While it may seem like an over-simplification, those really are the steps. Here they are in more detail with screen-shots. For the sake of this article, we will assume that we already created a database called “AzureReplicationDB”, and that there is a table named “Customers”
1. Enable and Configure Your Distributor
The first step is to enable distribution on your SQL Server. You’ll should do this step on all of the servers that will participate in the replication topology. Simply right-click on the “Replication” node in “Object Explorer” and choose the “Configure Distribution…” option.
You can just keep clicking “next” for all of the default options – especially “‘XyzServer’ will act as its own Distributor”.
2. Create a Publication
Next, expand the “Replication” node and right-click on “Local Publications” and choose the “New Publication…” option.
You can mostly click “next” through this dialog as well, except that you need to make sure to select “Peer-to-Peer publication”, choose your tables that you want to replicate and configure the security (login/password). For simplicity’s sake, I created a single user on all of the servers that had sysadmin rights :) – never do that in a production environment!
Finally, name your publication. For this example, I named it “Demo_Publication”. The name should be the same across all of the servers in the replication topology.
3. Configure the Replication Topology
The final step here is to make all of the servers aware of each other. The nice thing is that you can do this from one location, and all of the servers will be setup. A very important note here is that all of the servers need to already be created, configured for distribution and (should) have the blank database (with the same schema) across the board. This will make your world a lot easier.
So, right-click on the publication and choose the “Configure Peer-to-Peer Topology…” option. Then follow the wizard to 1) choose the publication and 2) add all of the peer nodes. Again, you will have to configure the security account that they all run under.
And that’s it! After about 30 seconds, you should be able to insert a row into one of the servers, and then go SELECT * FROM dbo.Customers in the other server to see the results. You can now insert, update, delete (and oddly enough, modify the schema of the Customers table) in any of the database servers that are connected… and all of the transactions will be replicated to each of the other nodes.

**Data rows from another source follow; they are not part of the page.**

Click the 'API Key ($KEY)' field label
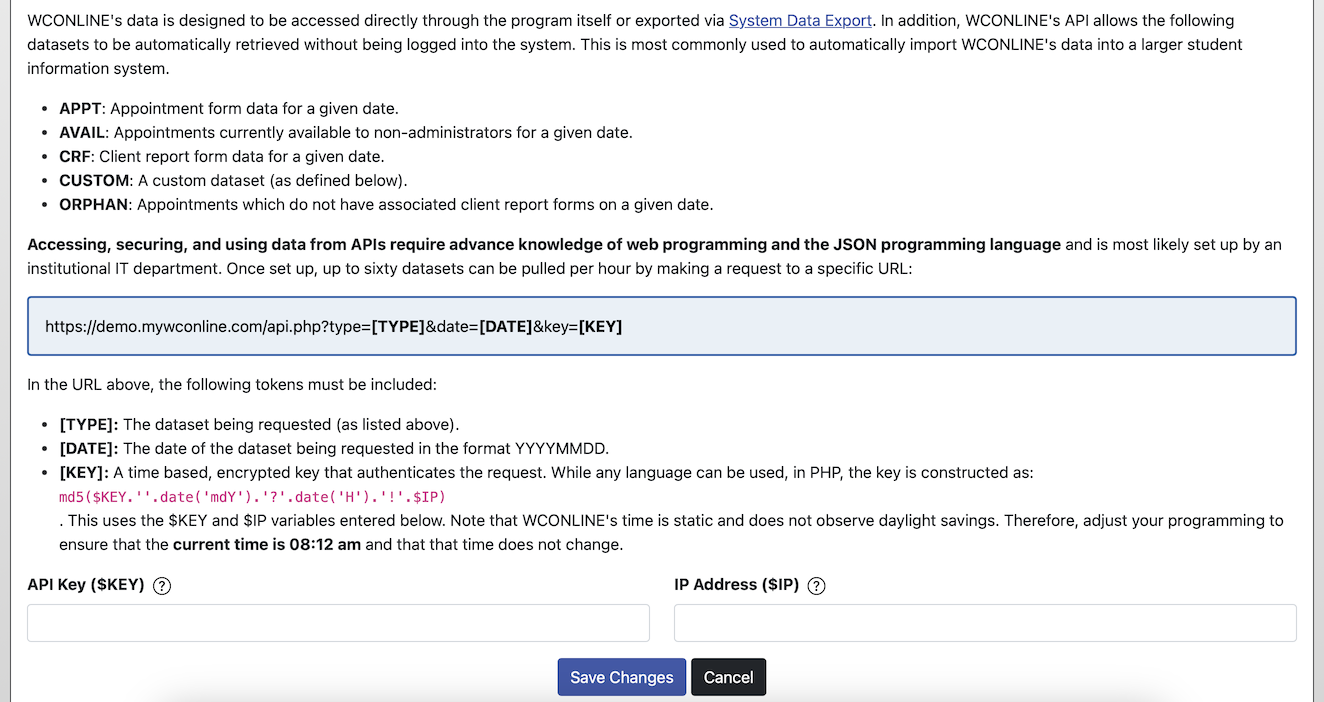1324x702 pixels. pos(86,585)
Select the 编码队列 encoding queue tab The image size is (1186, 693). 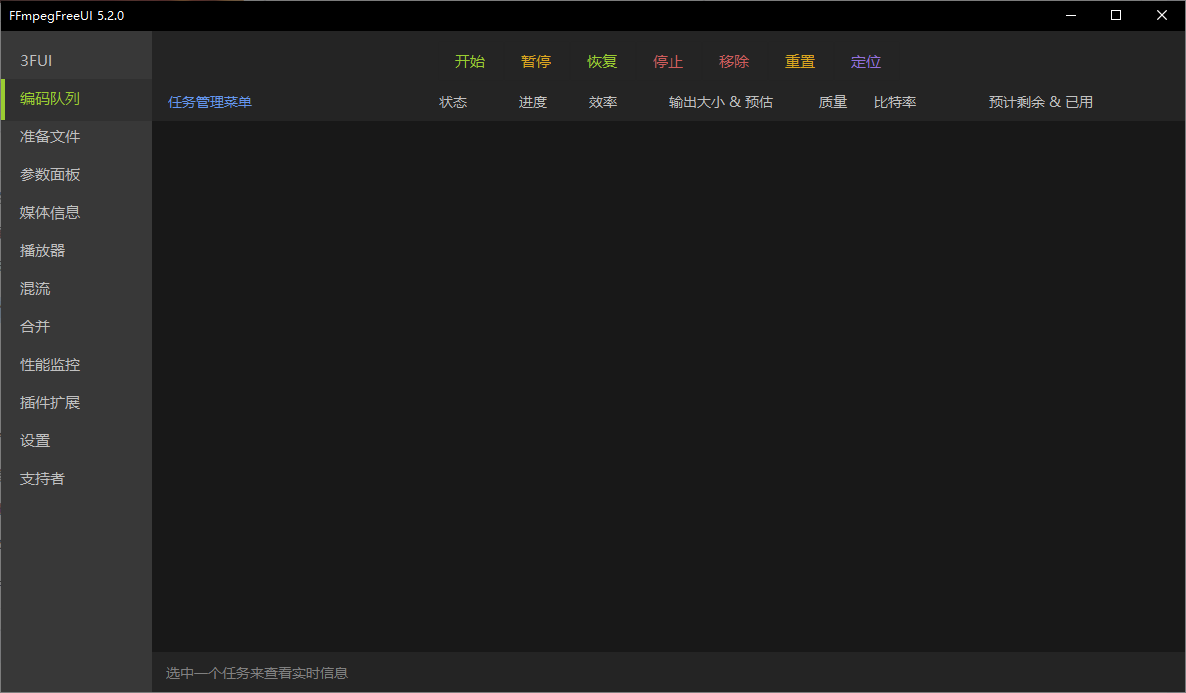pyautogui.click(x=50, y=99)
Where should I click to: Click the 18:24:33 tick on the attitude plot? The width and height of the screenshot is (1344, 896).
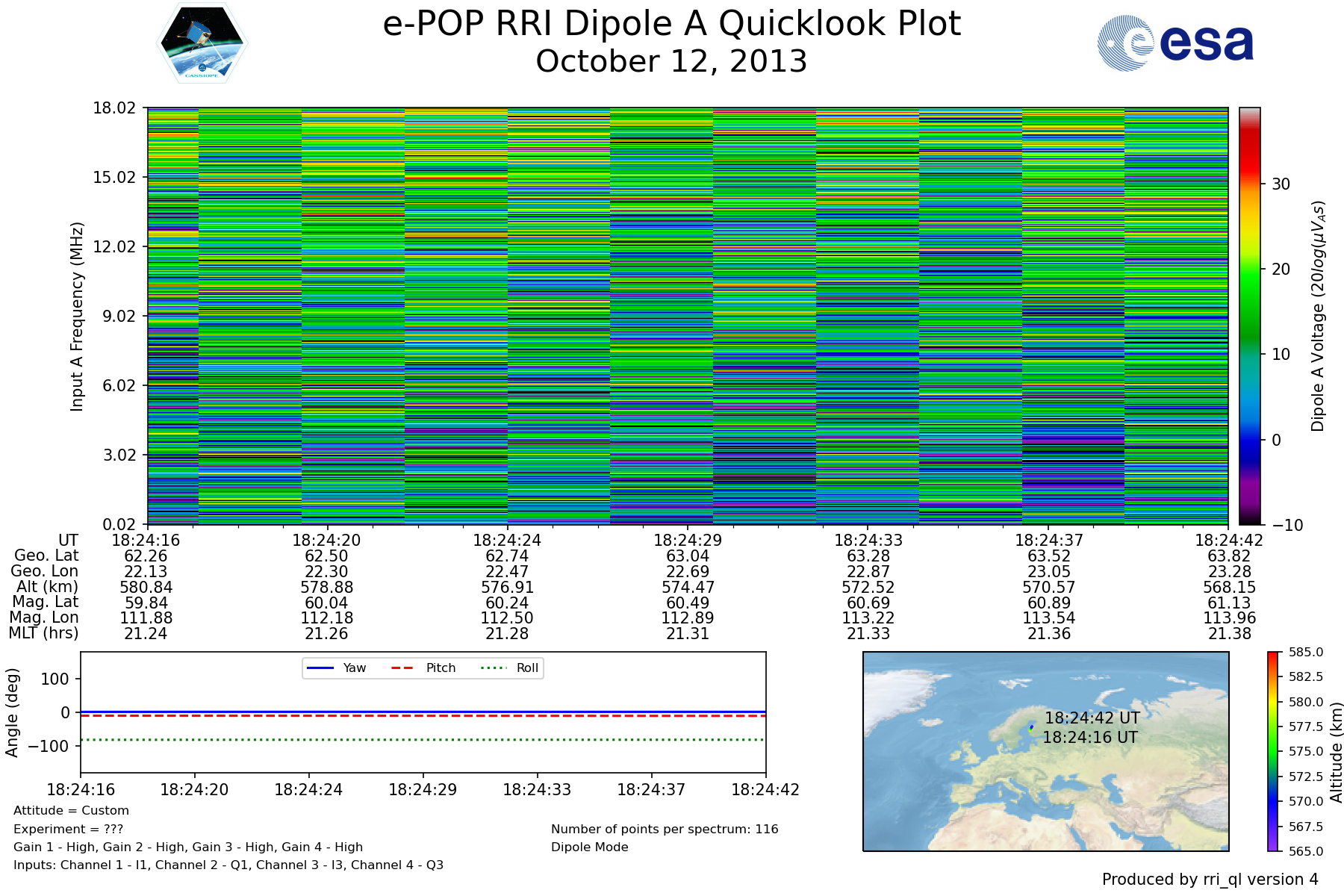pyautogui.click(x=537, y=789)
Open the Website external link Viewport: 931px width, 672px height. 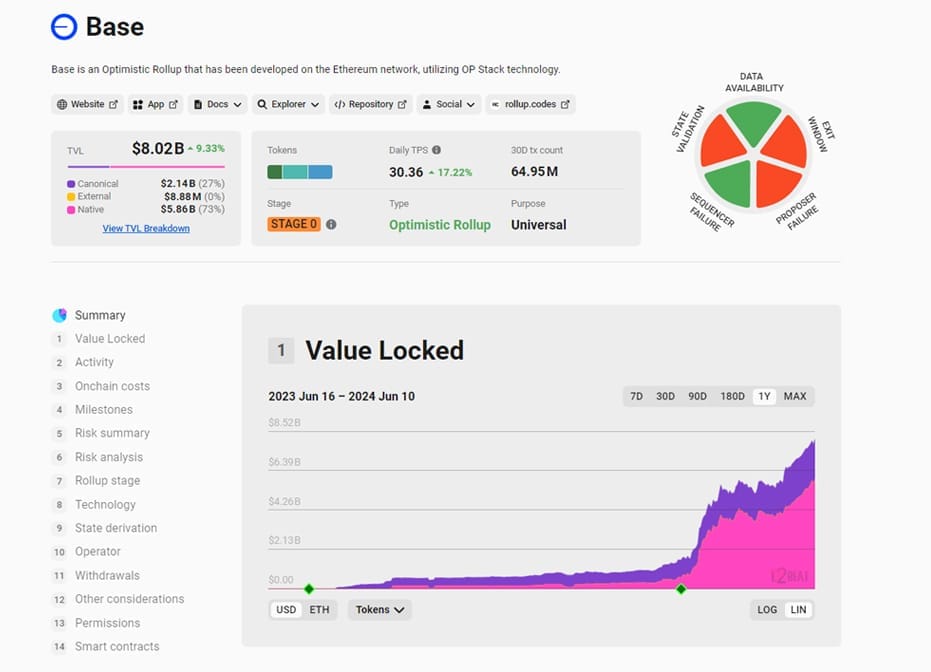87,104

What extra steps do I need to take in a Windows Azure IaaS environment?
Because Windows Azure IaaS is just what its name suggests – an “Infrustructure as a Service” – there isn’t a lot of special work that you need to do to get SQL Server replication working between Azure data-centers, or on-prem. Actually, the only thing you need to do is punch a hole in the firewall – port 1433 by default. This shouldn’t come as much of a surprise to you, because it’s what you would have to do anyway in your own data-center.
Something else that I had to do, which may have nothing to do with Windows Azure, but may simply be a SQL Replication thing, is to edit the “hosts” file in Windows so that I can refer to the other SQL Server by name, instead of by it’s DNS name. What I mean is, SQL Server seems to want to connect to “Other-SQL-Box” … and not “Other-SQL-Box.cloudapp.net”.
What is the latency of replication from two different Azure data-centers.
This question is a tricky one. Largely because I am not a SQL DBA, and therefore I don’t know all of the tricks of gaining performance out of SQL Server Peer-to-Peer replication. I did, however, make a few modifications to the Distributor Properties by changing the transaction “CommitBatchSize” to 1,000 (instead of 100), “MaxBcpThreads” to 16 (instead of 1) and the “PollingInterval” to 1 second (instead of 5).
I don’t know if increasing the threads helped at all, because I believe transactional replication can’t use multiple threads. But I do know that pumping up the batch size did increase throughput significantly.
All this being said – I was able to insert 1,000 records in a small table on the Azure East data-center, and they were replicated to the Azure West data-center in 1 second. If I inserted 10,000 records, it took about 10 seconds. This is pretty promising when you consider all that you’re getting here.
As a side point, I may have been able to get more performance, and you might too, if you follow some of the guidelines that I mentioned in this previous article about SQL IOps in Azure IaaS: http://tk.azurewebsites.net/2012/06/18/windows-azure-iaas-performance-sql-and-iops/